The first 2.1 miles is a gently rolling hike on established trails. I usually walk by the point where one leaves the trail and have to backtrack but not today. Found it on the first try! We began the fairly steep hike, averaging 26% grade. The route is marked by cairns but since it is easy to get off track, I paused to regroup whenever a sizable gap developed in our ranks.
Approaching a deep rock band, from a distance it's hard to imagine how we would climb through but a natural staircase appears and we continue up.
The sun is very low in the sky as I catch it beyond a saguaro.
Reaching a saddle, we regroup and take a short break. In the distance, a false summit with several more to come. The views, as always....
Soon after renewing our trek, we confront a bit of a wall but....
....there are enough hand and footholds that all make it through. There is some exposure here so I was glad we were all able to continue.
The Catalinas in the distance. We hiked a sometimes narrow ridge with daunting....
....drops to the valley floor.
Looking back, the gang continues to make good progress.
Wow, a great view of downtown Tucson on this day of sun and highs in the mid 60's.

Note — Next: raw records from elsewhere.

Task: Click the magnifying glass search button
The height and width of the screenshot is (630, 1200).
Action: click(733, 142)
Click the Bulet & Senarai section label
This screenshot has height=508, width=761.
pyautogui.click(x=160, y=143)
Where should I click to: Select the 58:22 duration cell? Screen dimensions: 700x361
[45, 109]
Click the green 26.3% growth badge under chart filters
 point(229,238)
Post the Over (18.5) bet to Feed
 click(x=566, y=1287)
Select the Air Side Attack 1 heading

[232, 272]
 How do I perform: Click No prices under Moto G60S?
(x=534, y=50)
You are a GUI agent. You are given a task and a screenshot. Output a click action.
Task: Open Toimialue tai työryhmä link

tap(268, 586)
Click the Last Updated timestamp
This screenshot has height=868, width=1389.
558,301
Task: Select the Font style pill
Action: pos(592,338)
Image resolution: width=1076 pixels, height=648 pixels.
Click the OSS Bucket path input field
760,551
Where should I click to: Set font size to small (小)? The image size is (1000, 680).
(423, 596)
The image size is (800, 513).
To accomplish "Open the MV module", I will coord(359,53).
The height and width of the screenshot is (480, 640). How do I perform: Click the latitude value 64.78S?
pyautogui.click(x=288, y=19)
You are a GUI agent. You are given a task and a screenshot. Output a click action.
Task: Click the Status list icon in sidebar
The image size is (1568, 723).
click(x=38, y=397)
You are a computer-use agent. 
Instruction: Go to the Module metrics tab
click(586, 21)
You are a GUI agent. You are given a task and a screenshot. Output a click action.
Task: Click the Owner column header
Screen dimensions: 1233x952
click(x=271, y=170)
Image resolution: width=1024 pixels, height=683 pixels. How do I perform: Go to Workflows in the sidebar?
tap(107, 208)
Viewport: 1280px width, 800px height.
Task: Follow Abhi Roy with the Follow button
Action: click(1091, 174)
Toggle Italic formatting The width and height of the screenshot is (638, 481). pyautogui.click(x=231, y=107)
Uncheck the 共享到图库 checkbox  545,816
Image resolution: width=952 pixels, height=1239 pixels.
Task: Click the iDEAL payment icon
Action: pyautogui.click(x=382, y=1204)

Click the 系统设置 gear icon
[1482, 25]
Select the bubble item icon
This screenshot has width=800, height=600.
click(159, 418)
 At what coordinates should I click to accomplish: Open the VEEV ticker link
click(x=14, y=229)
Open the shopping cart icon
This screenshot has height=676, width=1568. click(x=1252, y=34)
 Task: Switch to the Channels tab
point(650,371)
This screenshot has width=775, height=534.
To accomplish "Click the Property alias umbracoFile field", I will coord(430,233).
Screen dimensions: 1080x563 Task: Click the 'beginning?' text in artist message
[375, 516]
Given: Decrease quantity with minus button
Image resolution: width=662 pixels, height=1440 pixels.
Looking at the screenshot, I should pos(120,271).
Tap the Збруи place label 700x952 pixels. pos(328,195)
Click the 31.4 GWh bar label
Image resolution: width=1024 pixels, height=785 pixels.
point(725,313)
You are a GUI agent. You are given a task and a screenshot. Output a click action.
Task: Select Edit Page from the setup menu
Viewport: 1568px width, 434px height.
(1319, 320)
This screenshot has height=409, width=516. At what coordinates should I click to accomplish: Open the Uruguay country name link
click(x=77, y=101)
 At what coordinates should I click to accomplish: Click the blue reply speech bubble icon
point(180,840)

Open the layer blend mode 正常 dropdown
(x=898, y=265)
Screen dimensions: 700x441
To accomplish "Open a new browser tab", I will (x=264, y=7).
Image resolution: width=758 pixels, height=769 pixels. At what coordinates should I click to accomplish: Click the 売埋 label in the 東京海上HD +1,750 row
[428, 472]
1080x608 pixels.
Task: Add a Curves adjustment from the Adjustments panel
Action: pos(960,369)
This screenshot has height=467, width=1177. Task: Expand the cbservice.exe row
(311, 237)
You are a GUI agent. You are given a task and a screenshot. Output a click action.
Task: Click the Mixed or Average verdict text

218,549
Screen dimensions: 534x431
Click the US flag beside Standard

We got spread out on the final sections of the ascent so as I waited, Amy usurped the guide and made it to the peak, first. lol. That is a poorly disguised police transmitter on the left.
Soon, more of the group arrives as we parallel Ajo Highway in the distance.
We take a well deserved break while admiring the 360 views.
After awhile, we begin the descent.
Once again, all make it through that tricky wall feature. We finish in good spirits with 5.5 miles and 1800' of climbing.